Other companies like Etsy do something similar with run-time asserts, using a unit test approach to check for conditions that must be in place for the system to work properly.
These tests can (and should) be run on development and test systems too, to make sure that the run-time environments are correct. The idea is to get away from checks being done by hand, operational checklists and calendar reminders and manual tests. Anything that has a dependency, anything that needs a manual check or test, anything in an operational checklist should have an automated run-time check instead.
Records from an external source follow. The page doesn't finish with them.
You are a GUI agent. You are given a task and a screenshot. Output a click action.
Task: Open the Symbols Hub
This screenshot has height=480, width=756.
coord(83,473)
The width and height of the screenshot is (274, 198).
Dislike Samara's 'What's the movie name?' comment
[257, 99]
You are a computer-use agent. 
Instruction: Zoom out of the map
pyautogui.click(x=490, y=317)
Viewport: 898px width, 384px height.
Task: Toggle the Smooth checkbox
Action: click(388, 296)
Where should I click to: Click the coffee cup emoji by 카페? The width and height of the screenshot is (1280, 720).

The same ideas are behind Netflix’s over-hyped (though not always by Netflix) Simian Army, a set of robots that not only check for run-time conditions, but that also sometimes take automatic action when run-time conditions are violated – or even violate run-time conditions to test that the system will still run correctly.The army includes Security Monkey, which checks for improperly configured security groups, firewall rules, expiring certs and so on; and Exploit Monkey, which automatically scans new instances for vulnerabilities when they are brought up. Run-time checking is taken to an extreme in Conformity Monkey, which shuts down services that don’t adhere to established policies, and the famous Chaos Monkey, which automatically forces random failures on systems, in test and in production.
It’s surprising how much attention Chaos Monkey gets – maybe it’s the cool name, or because Netflix has Open Sourced it along with some of their other monkeys. Sure it’s ballsy to test failover in production by actually killing off systems during the day, even if they are stateless VM instances which by design should failover without problems (although this is the point, to make sure that they really do failover without problems like they are supposed to).
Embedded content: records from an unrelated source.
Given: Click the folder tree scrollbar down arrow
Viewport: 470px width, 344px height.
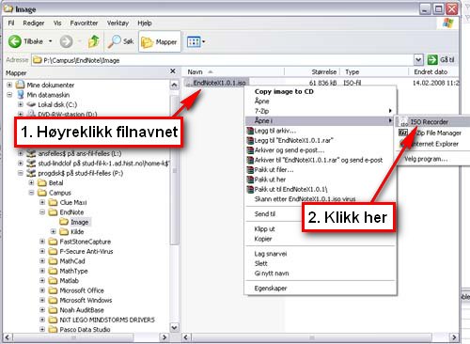Looking at the screenshot, I should pos(175,328).
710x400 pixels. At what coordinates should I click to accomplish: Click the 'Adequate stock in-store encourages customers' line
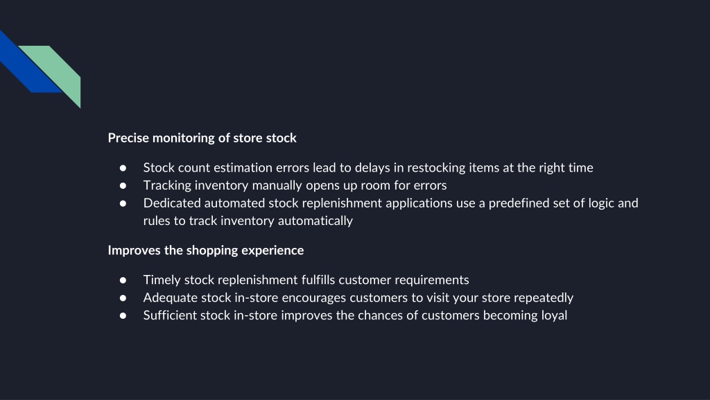pyautogui.click(x=358, y=297)
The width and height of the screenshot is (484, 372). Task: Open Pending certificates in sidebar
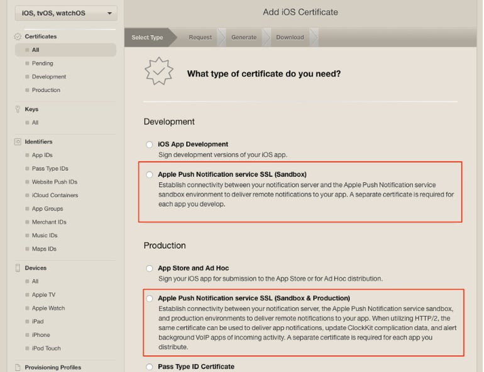[x=42, y=63]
There's more to Netflix's success than run-time fault injection and the other monkeys. Still, automatically double-checking as much as you can at run-time is especially important in an engineering-driven, rapidly-changing Devops or Noops environment where developers are pushing code into production too fast to properly understand and verify in advance. But whether you are continuously deploying changes to production (like Etsy and Netflix) or not, getting developers and ops and infosec together to write automated health checks and run-time tests is an important part of getting control over what's actually happening in the system and keeping it running reliably.